首先，提示词里，先判断是不是研究性的文章还是综述性的文章，如果是研究性的文章，那么判断是不是钠电正极的文章，如果是的，再判断是不是掺杂改性的，如果是的，再判断用的是什么元素改性的。以及是什么正极。最后将所有的这些东西保存至excel中。

In [29]:
import ollama  
import csv
import pandas as pd
from tqdm import tqdm  # 导入进度条库

# 提取和解析结果
def parse_analysis_result(result, is_research, is_sodium):
    print(f"模型返回: {result}")  # 调试：输出模型原始返回内容
    dopant_elements = extract_after_keyword(result, "Dopant elements used:") or "未指定"  # 提取掺杂元素
    is_doped = "未指定" not in dopant_elements  # 判断是否为掺杂文章

    parsed_data = {
        "Dopant_Elements": dopant_elements,  # 掺杂元素
        "Cathode_Material": extract_after_keyword(result, "Cathode material used:") or "未指定",  # 正极材料
        "Model_Response": result  # 保留模型的原始输出
    }
    
    # 根据文章类型判断，返回不同的信息
    if not is_research:
        return {**parsed_data, "Article_Type": "综述性文章", "Is_Sodium": "否", "Is_Doped": "否"}
    if not is_sodium:
        return {**parsed_data, "Article_Type": "非钠电正极文章", "Is_Sodium": "否", "Is_Doped": "未知"}
    return {**parsed_data, 
            "Article_Type": "研究性文章", 
            "Is_Sodium": "是", 
            "Is_Doped": "是" if is_doped else "否"}

# 直接查找关键词并返回其后的内容
def extract_after_keyword(text, keyword):
    try:
        start_index = text.lower().find(keyword.lower())  # 忽略大小写查找关键词
        if start_index != -1:
            return text[start_index + len(keyword):].split('\n')[0].strip()  # 提取关键词后的内容
        return "未知"  # 如果找不到关键词，返回“未知”
    except Exception as e:
        print(f"提取 {keyword} 后出错: {e}")
        return "未知"

# 调用 Ollama 模型进行分析
def analyze_abstract_with_ollama(prompt):
    response = ollama.chat(
        model="llama3.1:latest",
        stream=False,
        messages=[{"role": "user", "content": prompt}],
        options={"temperature": 0}
    )
    if "message" in response and "content" in response["message"]:
        return response["message"]["content"]  # 返回有效内容
    else:
        return "未返回有效内容"

# 生成提示词
def generate_prompt(abstract):
    prompt = f"""
    You are a research assistant specialized in analyzing scientific papers about sodium-ion battery cathodes and elemental doping strategies.
    Your task is to extract the following precise information from the research article abstract provided below:

    1. Article Type: Determine if this is a research article or a review article.
    2. If it is a research article, determine if it discusses sodium-ion battery cathodes.
    3. If it discusses sodium-ion battery cathodes, identify the dopant elements used.
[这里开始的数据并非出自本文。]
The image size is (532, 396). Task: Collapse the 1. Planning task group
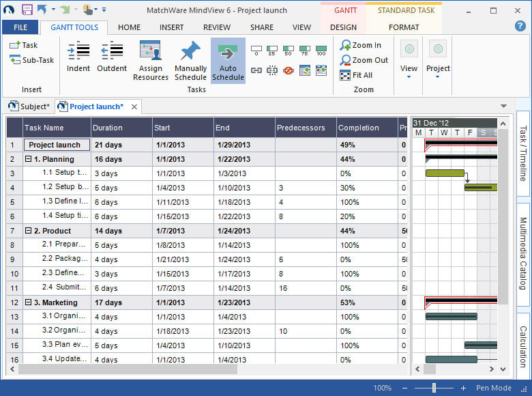tap(29, 159)
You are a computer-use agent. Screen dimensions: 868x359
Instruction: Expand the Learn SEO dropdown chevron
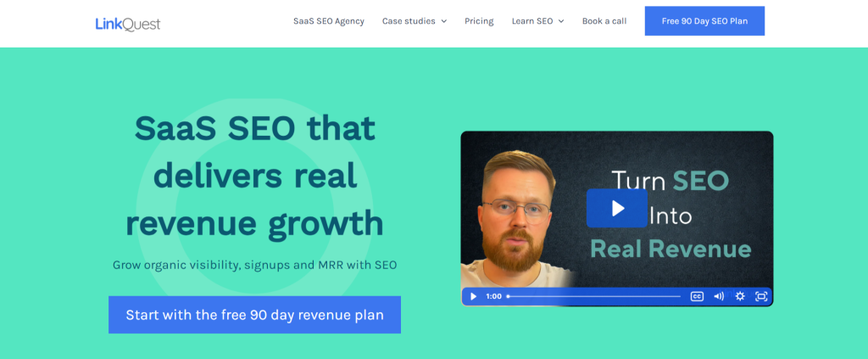pos(561,21)
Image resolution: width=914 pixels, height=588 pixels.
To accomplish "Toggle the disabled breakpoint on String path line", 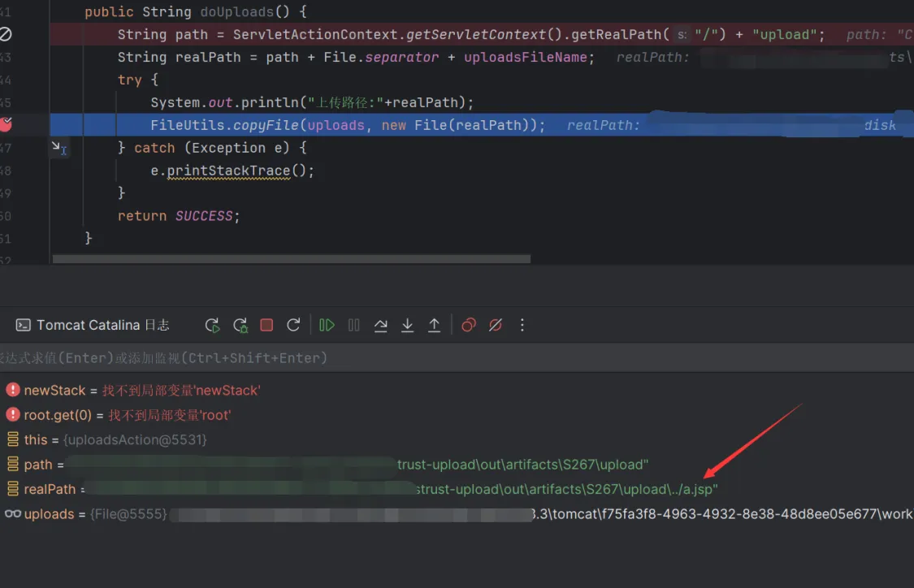I will tap(6, 34).
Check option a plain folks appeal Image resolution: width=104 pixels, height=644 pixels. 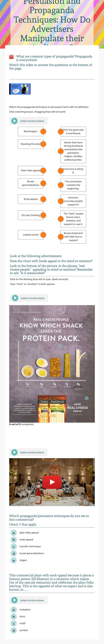[14, 533]
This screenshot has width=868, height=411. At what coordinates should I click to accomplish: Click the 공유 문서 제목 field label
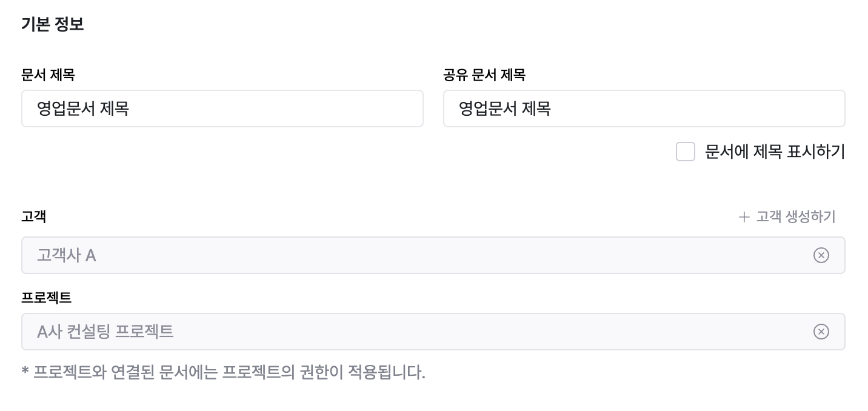(x=484, y=75)
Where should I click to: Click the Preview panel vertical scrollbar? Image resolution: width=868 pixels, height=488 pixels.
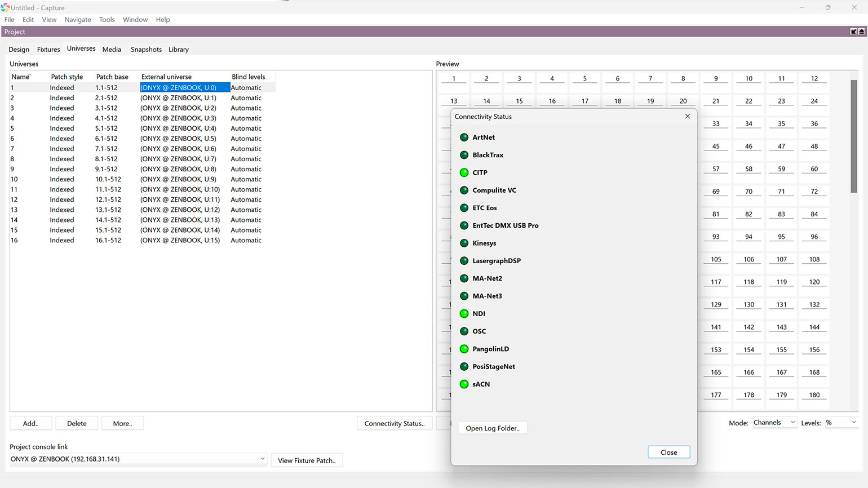853,136
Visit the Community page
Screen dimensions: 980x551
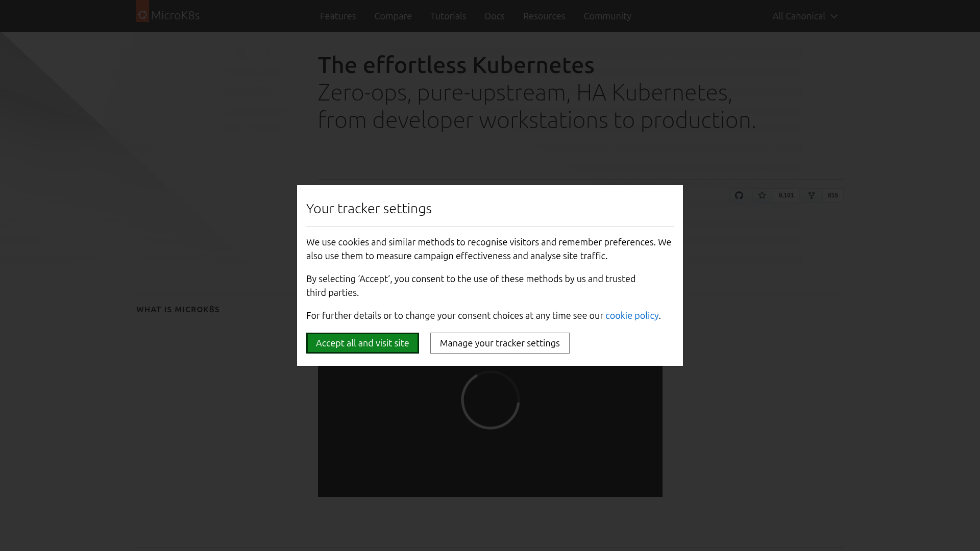point(607,16)
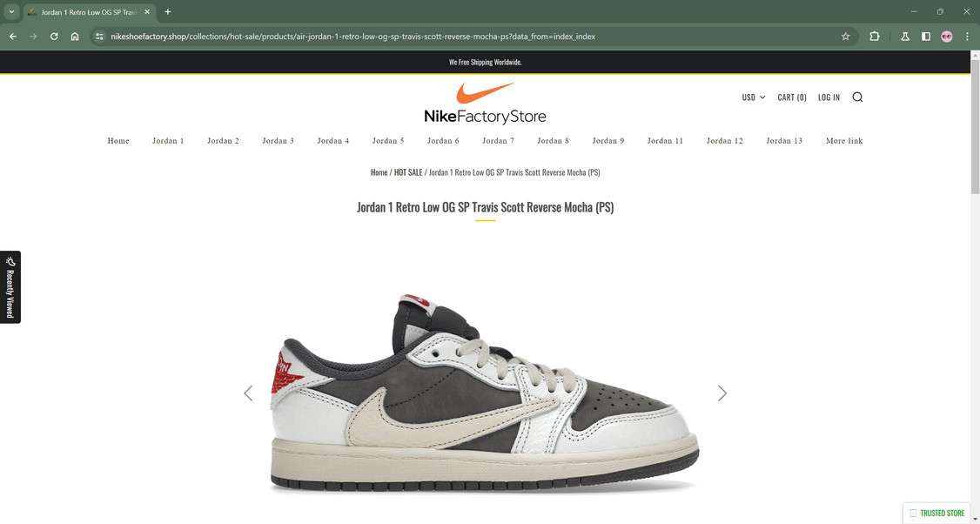Show next product image arrow

pos(722,393)
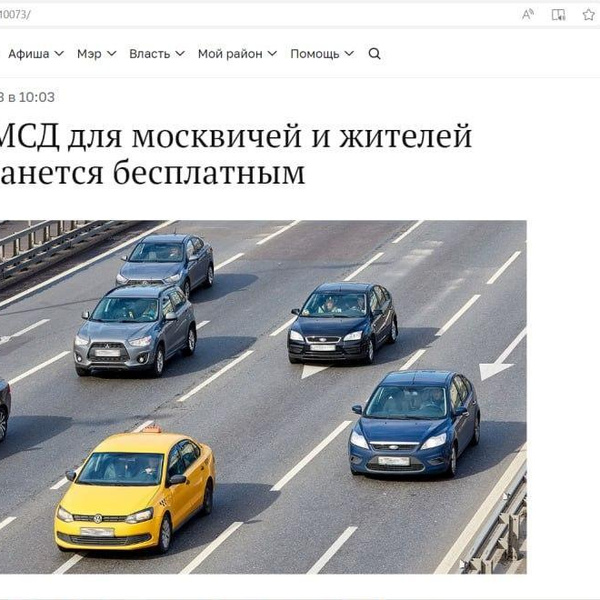Click the publication time 10:03
This screenshot has width=600, height=600.
pos(36,97)
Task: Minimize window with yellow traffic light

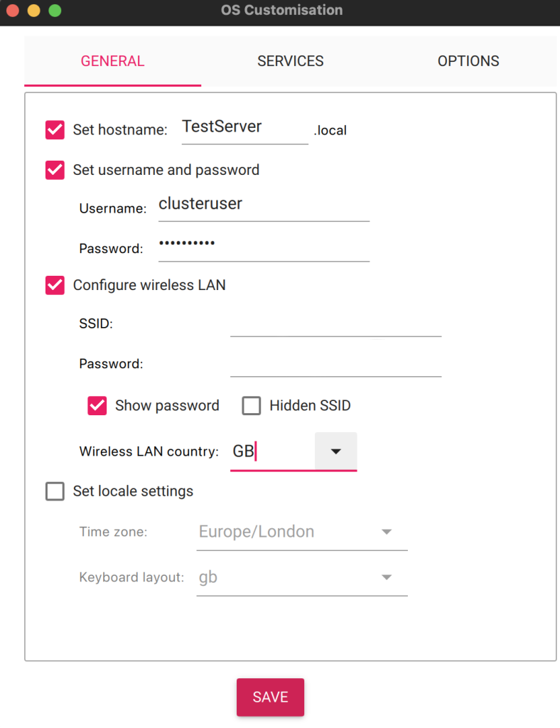Action: tap(31, 11)
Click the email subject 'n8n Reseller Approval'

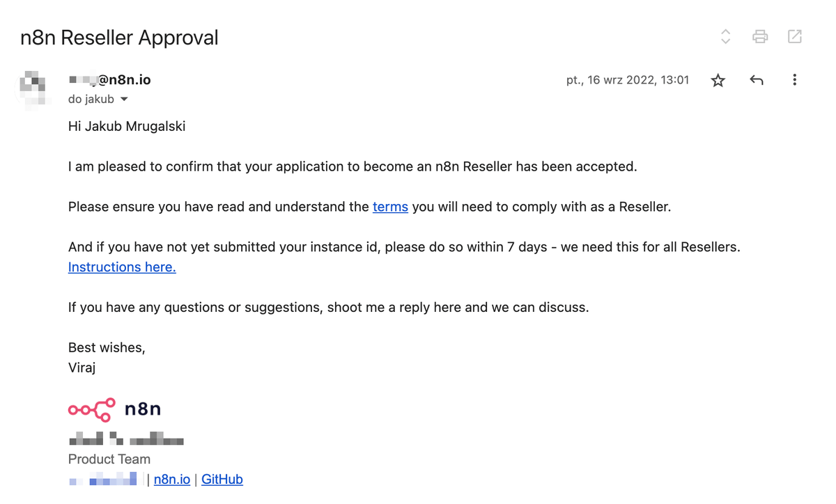[119, 38]
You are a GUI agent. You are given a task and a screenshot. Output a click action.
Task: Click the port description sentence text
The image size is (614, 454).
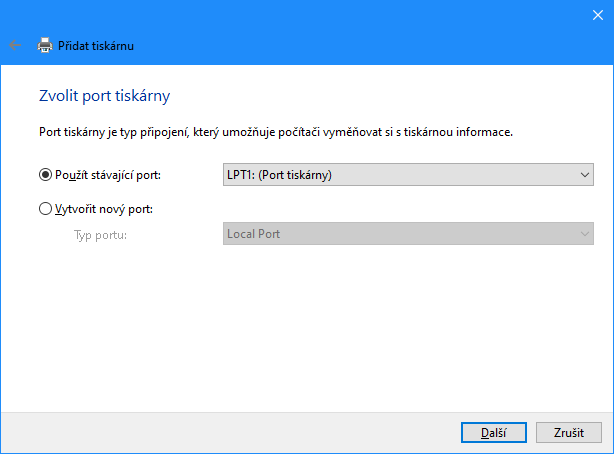pos(276,132)
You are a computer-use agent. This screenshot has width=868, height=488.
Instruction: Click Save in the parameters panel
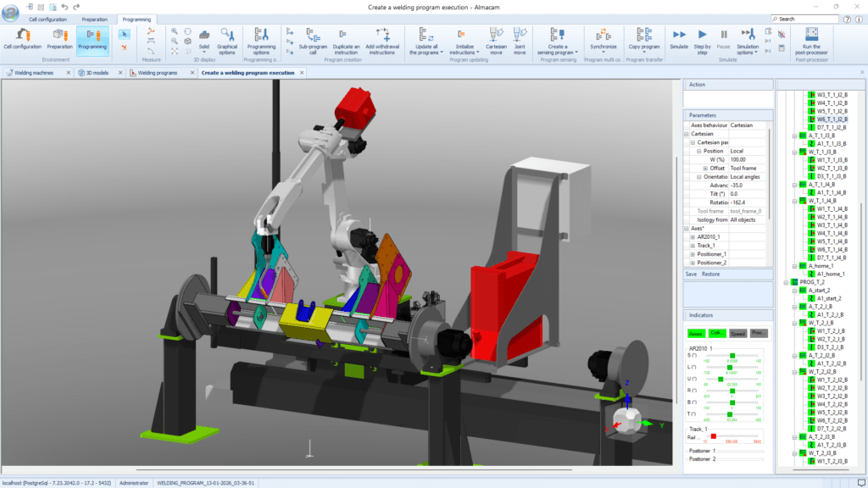(692, 274)
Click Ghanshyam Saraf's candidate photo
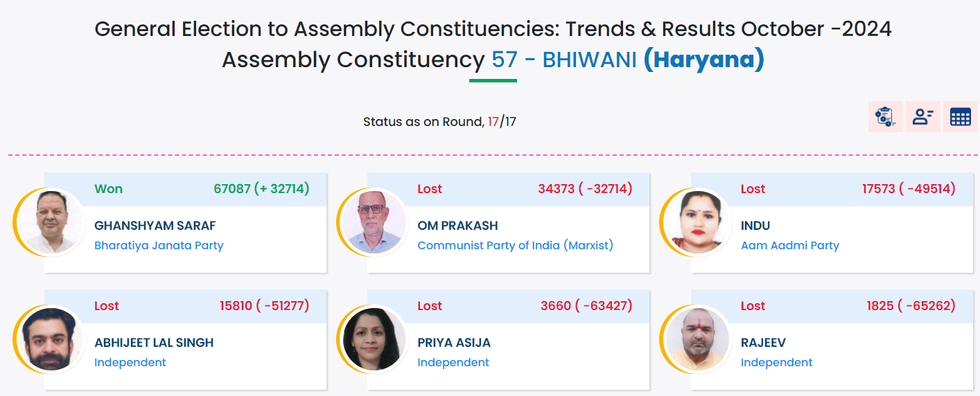Image resolution: width=980 pixels, height=396 pixels. (x=50, y=223)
List only the elements used for doping (e.g., Al, Cu).
    4. Also, identify the cathode material used in the study.

    Provide only the information requested, nothing more, and make the response concise.

    Abstract: {abstract}
    """
    return prompt

# 处理文献
def process_documents(documents):
    results = []
    for doc in tqdm(documents, desc="处理文献", unit="篇"):  # 显示进度条
        prompt = generate_prompt(doc["abstract"])  # 生成提示词
        analysis_result = analyze_abstract_with_ollama(prompt)  # 调用模型分析
        
        # 解析返回的结果并判断类型
        is_research = "research article" in analysis_result.lower()  # 判断是否为研究性文章
        is_sodium = "sodium" in analysis_result.lower()  # 判断是否涉及钠
        parsed_result = parse_analysis_result(analysis_result, is_research, is_sodium)  # 解析结果
        
        results.append({
            "标题": doc["title"],  # 添加标题
            "摘要": doc["abstract"],  # 添加摘要
            "掺杂元素": parsed_result["Dopant_Elements"],  # 添加掺杂元素
            "正极材料": parsed_result["Cathode_Material"],  # 添加正极材料
            "文章类型": parsed_result["Article_Type"],  # 添加文章类型
            "是否是钠电正极材料": parsed_result["Is_Sodium"],  # 添加是否是钠电正极材料
            "是否使用了元素掺杂": parsed_result["Is_Doped"],  # 添加是否使用了元素掺杂
            "模型响应": parsed_result["Model_Response"]  # 添加模型响应
        })
    return results

# 保存结果到 CSV 文件
def save_results_to_csv(results, output_file):
    df = pd.DataFrame(results)  # 将结果转换为 DataFrame
    df.to_csv(output_file, index=False, encoding='utf-8-sig')  # 保存为 CSV 文件，支持中文字符

# 读取文献文件（假设文献格式为 "标题\t摘要"）
def read_documents(file_path):
    documents = []
    with open(file_path, 'r', encoding='utf-8') as file:
        reader = csv.reader(file, delimiter='\t')  # 使用制表符分隔
        for row in reader:
            title, abstract = row  # 获取标题和摘要
            documents.append({"title": title, "abstract": abstract})  # 添加到文献列表
    return documents

# 主流程
if __name__ == "__main__":
    documents = read_documents('Sodium_cathode_doping_Layered_oxide.txt')  # 读取文献
    results = process_documents(documents)  # 处理文献
    save_results_to_csv(results, 'Sodium_cathode_doping_Layered_oxide_ollama文献分析结果.csv')  # 保存结果到 CSV 文件

    print("文献分析已完成，结果已保存到 ollama文献分析结果.csv")  # 输出完成信息


模型返回: I'm ready to assist you. Please provide the research article abstract. I'll extract the precise information as per your request.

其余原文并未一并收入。